(PROVIDED PASSAGE)
►

Gradient Boosted Decision Trees; neural network; decision forest layer; back-propagation

1. Introduction

In the past few years, we have witnessed dramatic progress in the development of deep neural networks. These models have achieved excellent performance in various applications, e.g., object recognition in images [1,2,3,4,5], speech recognition [6,7], and natural language processing [8,9,10]. One of the reasons that deep networks-based approaches (e.g., CNN [1,2,11], RNN [6,8,12]) succeed in these applications is that they are effective in extracting discriminative feature representations from data with spatial/temporal structures. Li et al. [3] proposed a deep architecture reversible autoencoder for image reconstruction, which integrated operators based on CNN. To refine the noise and speech, Lu et al. [7] proposed a dual-stream spectrogram refine network (DSRNet), which was a deep model.

The attractive feature of CNN is its ability to exploit spatial or temporal correlation in data [2,11], and it has turned out to be very good at learning intricate structures in high-dimensional data [12,13]. The RNN unit holds a hidden state which empowers it to process sequential data [14]. However, in many machine learning tasks, each of the data samples is represented by a vector with effective hand-crafted features, where this vector does not have any temporal/spatial structures [6,11,15]. For example, as shown in Table 1, each instance of the Ecoli dataset (http://archive.ics.uci.edu/dataset/39/ecoli, accessed on 15 January 2024) is a vector, each element of which is a feature extracted by different methods. The dimension of each vector is one and the vector has no temporal structure, so CNN or RNN cannot extract discriminative feature representations from such kinds of data. Therefore, creating an effective model for data without temporal/spatial structures has become a necessity.

◄

(TASKS FOR THIS EXERCISE)
A. Do these statements agree with the introduction? Answer yes or no for each, and quote the deciding words.
(i) RNN units hold a hidden state that lets them process sequential data.
(ii) Lu et al. proposed a reversible autoencoder for image reconstruction.
(iii) Each instance of the Ecoli dataset is a vector with a temporal structure.
B. Please continue the introduction on deep networks and data without temporal or spatial structure, starting after its last sentence.
The material after this introduction isn't needed.

(SUPPLIED DATA)

►

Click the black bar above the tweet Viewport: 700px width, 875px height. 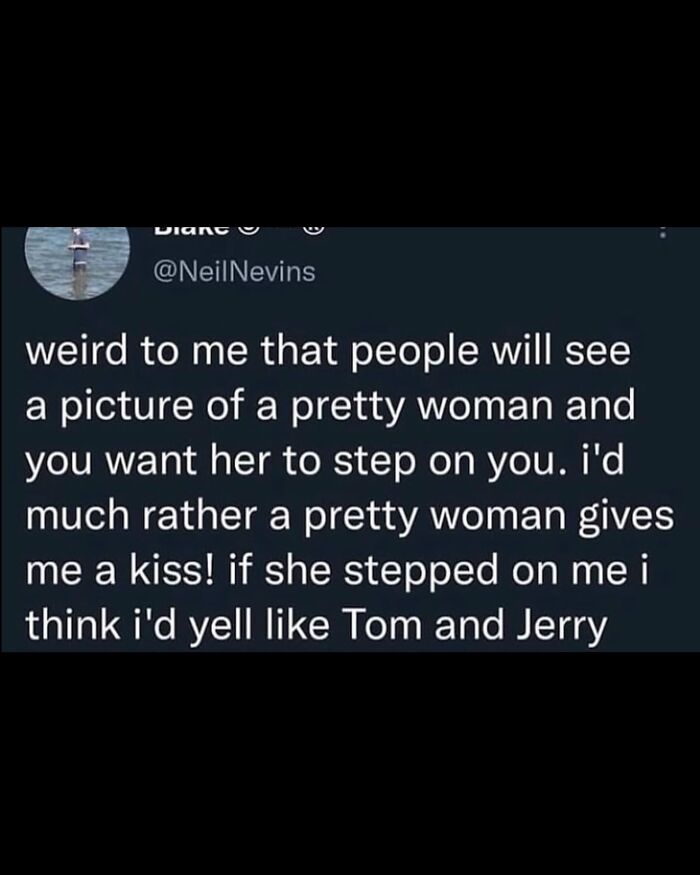(350, 110)
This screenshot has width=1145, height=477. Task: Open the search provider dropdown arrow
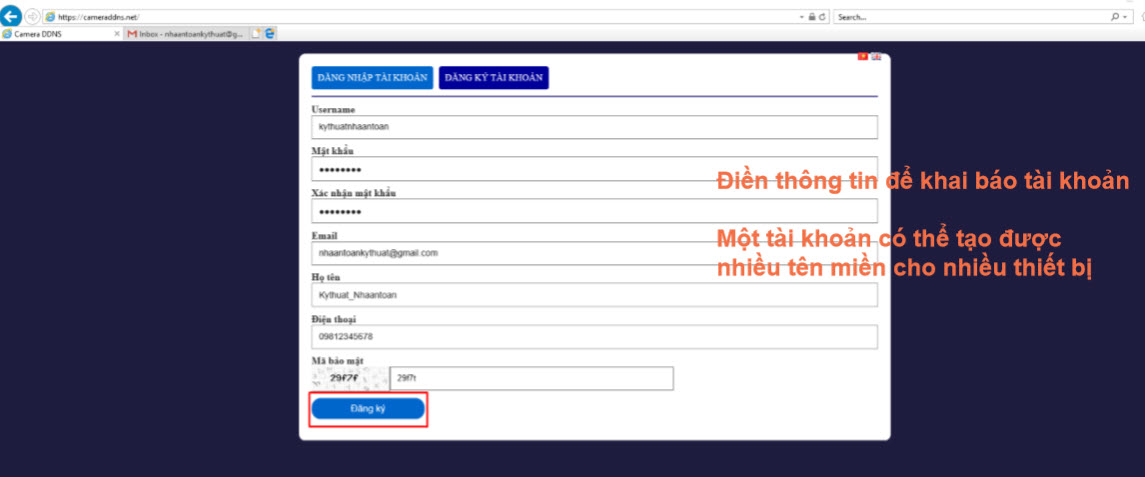pyautogui.click(x=1124, y=17)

◄

(ANSWERS FOR THE TASKS)
A.
(i) Yes: "The RNN unit holds a hidden state which empowers it to process sequential data"
(ii) No: "Li et al. [3] proposed a deep architecture reversible autoencoder for image reconstruction"
(iii) No: "the vector has no temporal structure"

B.
Representative approaches for these kinds of data are tree ensemble methods and NN. The tree ensemble methods (e.g., random forest [16,17], GBDT [18,19,20]) have achieved excellent performance in different tasks, e.g., learning-to-rank (LambdaMART [21]) and binary classification (AdaBoost [22]). GBDT [18] is a regression model which consists of a number of regression trees. It automatically selects the features with largest statistical information gain and combines the selected features to fit the training targets well when building trees, which allows it to effectively handle datasets with dense numerical features. The difference between GBDT and random forest is that the trees in GBDT are trained sequentially, while trees in random forest are trained independently. The first weakness of GBDT is that the learned trees are not differentiable, which prevents these methods from learning over large scale data. Another weakness of GBDT is its ineffectiveness when learning datasets with sparse categorical features [23]. The information gain becomes small when converting the sparse features into high-dimensional one-hot encodings. Although there are some encoding methods which convert the sparse categorical features into dense features directly, these methods will hurt the raw information as it is hard to distinguish the encode values of different categories [23]. The two weaknesses cause GBDT to fail in many machine learning tasks.

NN [24] is a feedforward neural network, which makes up of a number of interconnected processing elements and processes information based on their dynamic state response to external inputs. A number of studies have revealed the success of using NN in different machine learning tasks, e.g., recommender systems [25] and online prediction [23]. The reason why NN is unique is that it can make models more accurate when handling complex problems [23]. Therefore, the advantages of NN are efficient learning over large-scale data and capability in learning over sparse categorical features by embedding structure. Nevertheless, when learning dense numerical features, NN cannot outperform tree ensemble methods. Although a fully connected neural network can directly handle the datasets with dense numerical features, the performance may be unsatisfactory because the structure makes it susceptible to falling into local optimums when solving complex problems. This is the reason why NN cannot outperform GBDT when handling datasets with dense numerical features [26].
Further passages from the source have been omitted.